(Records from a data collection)
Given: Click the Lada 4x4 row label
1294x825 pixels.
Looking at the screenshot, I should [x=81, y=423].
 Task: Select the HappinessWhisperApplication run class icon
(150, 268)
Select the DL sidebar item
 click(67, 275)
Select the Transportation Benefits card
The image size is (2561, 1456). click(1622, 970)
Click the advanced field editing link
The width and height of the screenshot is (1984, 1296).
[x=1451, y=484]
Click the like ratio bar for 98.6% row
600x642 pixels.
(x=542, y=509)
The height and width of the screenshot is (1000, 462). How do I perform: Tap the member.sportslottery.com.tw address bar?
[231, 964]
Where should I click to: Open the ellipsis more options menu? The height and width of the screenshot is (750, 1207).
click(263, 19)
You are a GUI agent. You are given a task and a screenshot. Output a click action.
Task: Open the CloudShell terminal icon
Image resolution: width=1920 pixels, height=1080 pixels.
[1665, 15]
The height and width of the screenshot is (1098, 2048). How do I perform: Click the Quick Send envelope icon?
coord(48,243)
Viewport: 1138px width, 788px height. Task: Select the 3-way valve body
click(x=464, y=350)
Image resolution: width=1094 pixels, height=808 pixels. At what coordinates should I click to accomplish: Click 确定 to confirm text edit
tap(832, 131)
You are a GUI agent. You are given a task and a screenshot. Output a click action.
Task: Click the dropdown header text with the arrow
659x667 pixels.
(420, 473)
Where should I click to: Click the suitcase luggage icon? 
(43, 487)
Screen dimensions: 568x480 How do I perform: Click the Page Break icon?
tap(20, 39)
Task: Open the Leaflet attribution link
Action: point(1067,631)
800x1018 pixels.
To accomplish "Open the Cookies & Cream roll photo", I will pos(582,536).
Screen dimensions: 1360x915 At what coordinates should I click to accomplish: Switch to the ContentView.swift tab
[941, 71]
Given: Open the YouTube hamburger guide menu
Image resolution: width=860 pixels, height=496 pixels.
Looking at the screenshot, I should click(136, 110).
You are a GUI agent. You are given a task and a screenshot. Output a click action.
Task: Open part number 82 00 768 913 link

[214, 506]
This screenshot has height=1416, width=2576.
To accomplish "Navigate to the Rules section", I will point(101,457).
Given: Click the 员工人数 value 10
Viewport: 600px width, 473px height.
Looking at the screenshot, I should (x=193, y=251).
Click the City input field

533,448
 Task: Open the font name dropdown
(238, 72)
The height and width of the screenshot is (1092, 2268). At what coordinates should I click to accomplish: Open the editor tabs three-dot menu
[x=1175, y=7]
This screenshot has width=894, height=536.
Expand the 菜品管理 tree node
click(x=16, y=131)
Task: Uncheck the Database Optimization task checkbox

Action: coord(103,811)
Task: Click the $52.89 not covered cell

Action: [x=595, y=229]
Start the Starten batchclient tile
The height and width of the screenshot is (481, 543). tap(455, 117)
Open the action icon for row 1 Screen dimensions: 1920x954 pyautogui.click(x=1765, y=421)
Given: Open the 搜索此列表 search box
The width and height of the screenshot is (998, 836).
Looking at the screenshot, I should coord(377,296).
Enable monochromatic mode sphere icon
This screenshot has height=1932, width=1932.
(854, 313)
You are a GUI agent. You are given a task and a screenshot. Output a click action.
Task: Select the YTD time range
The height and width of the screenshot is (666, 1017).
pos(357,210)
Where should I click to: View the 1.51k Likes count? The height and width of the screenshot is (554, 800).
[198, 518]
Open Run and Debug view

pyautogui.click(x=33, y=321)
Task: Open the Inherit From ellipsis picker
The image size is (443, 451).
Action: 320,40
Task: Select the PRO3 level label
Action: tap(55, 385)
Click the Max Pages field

Stated task: Rewrite the data as a numbered list, from the line with "Viewport: 1138px width, 788px" up to and including the line with "Looking at the screenshot, I should click(136, 110).", leaving out any blank lines.

Written answer:
1. Viewport: 1138px width, 788px height. Task: Select the 3-way valve body
2. click(x=464, y=350)
3. Image resolution: width=1094 pixels, height=808 pixels. At what coordinates should I click to accomplish: Click 确定 to confirm text edit
4. tap(832, 131)
5. You are a GUI agent. You are given a task and a screenshot. Output a click action.
6. Task: Click the dropdown header text with the arrow
7. 659x667 pixels.
8. (420, 473)
9. Where should I click to: Click the suitcase luggage icon? 
10. (43, 487)
11. Screen dimensions: 568x480 How do I perform: Click the Page Break icon?
12. tap(20, 39)
13. Task: Open the Leaflet attribution link
14. Action: point(1067,631)
15. 800x1018 pixels.
16. To accomplish "Open the Cookies & Cream roll photo", I will pos(582,536).
17. Screen dimensions: 1360x915 At what coordinates should I click to accomplish: Switch to the ContentView.swift tab
18. [941, 71]
19. Given: Open the YouTube hamburger guide menu
20. Image resolution: width=860 pixels, height=496 pixels.
21. Looking at the screenshot, I should click(136, 110).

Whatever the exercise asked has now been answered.